◆ **TASK DESCRIPTION**: Format the lines of the listing below as a JSON list of strings, one string per line, leaving out blank lines and the pictures.

◆ **DATA SUPPLIED**:

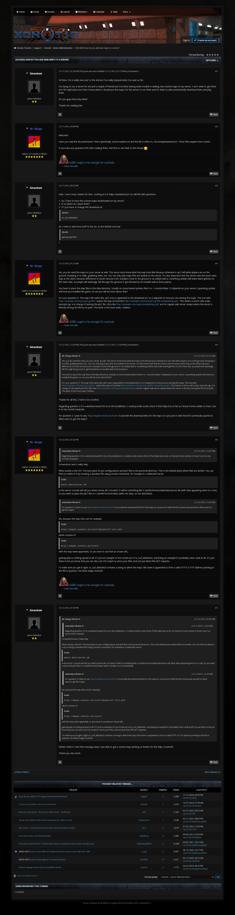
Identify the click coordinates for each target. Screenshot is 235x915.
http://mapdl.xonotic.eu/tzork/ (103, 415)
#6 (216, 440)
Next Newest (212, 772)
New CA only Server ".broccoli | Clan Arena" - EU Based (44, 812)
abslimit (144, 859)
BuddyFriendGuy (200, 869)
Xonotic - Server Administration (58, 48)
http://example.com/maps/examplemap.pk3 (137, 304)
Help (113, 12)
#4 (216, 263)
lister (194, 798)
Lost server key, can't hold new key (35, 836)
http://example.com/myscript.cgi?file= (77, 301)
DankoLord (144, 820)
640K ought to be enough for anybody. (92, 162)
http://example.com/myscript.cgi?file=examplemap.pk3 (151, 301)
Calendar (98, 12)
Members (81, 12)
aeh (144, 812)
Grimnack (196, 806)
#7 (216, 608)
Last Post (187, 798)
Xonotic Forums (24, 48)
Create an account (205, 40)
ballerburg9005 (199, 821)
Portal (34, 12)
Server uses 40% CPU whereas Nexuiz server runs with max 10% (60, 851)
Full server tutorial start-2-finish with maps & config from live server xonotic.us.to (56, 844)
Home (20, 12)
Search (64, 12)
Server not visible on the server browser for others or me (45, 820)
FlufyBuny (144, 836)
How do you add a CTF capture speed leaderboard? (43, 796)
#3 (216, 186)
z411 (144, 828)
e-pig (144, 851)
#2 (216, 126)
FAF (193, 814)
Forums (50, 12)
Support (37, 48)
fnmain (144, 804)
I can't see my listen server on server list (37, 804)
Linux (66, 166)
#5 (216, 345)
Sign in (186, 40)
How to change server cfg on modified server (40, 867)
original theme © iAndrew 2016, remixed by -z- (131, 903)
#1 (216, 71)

◆ **REPLY**:
[
  "Identify the click coordinates for each target. Screenshot is 235x915.",
  "http://mapdl.xonotic.eu/tzork/ (103, 415)",
  "#6 (216, 440)",
  "Next Newest (212, 772)",
  "New CA only Server \".broccoli | Clan Arena\" - EU Based (44, 812)",
  "abslimit (144, 859)",
  "BuddyFriendGuy (200, 869)",
  "Xonotic - Server Administration (58, 48)",
  "http://example.com/maps/examplemap.pk3 (137, 304)",
  "Help (113, 12)",
  "#4 (216, 263)",
  "lister (194, 798)",
  "Lost server key, can't hold new key (35, 836)",
  "http://example.com/myscript.cgi?file= (77, 301)",
  "DankoLord (144, 820)",
  "640K ought to be enough for anybody. (92, 162)",
  "http://example.com/myscript.cgi?file=examplemap.pk3 (151, 301)",
  "Calendar (98, 12)",
  "Members (81, 12)",
  "aeh (144, 812)",
  "Grimnack (196, 806)",
  "#7 (216, 608)",
  "Last Post (187, 798)",
  "Xonotic Forums (24, 48)",
  "Create an account (205, 40)",
  "ballerburg9005 (199, 821)",
  "Portal (34, 12)",
  "Server uses 40% CPU whereas Nexuiz server runs with max 10% (60, 851)",
  "Full server tutorial start-2-finish with maps & config from live server xonotic.us.to (56, 844)",
  "Home (20, 12)",
  "Search (64, 12)",
  "Server not visible on the server browser for others or me (45, 820)",
  "FlufyBuny (144, 836)",
  "How do you add a CTF capture speed leaderboard? (43, 796)",
  "#3 (216, 186)",
  "z411 (144, 828)",
  "e-pig (144, 851)",
  "#2 (216, 126)",
  "FAF (193, 814)",
  "Forums (50, 12)",
  "Support (37, 48)",
  "fnmain (144, 804)",
  "I can't see my listen server on server list (37, 804)",
  "Linux (66, 166)",
  "#5 (216, 345)",
  "Sign in (186, 40)",
  "How to change server cfg on modified server (40, 867)",
  "original theme © iAndrew 2016, remixed by -z- (131, 903)",
  "#1 (216, 71)"
]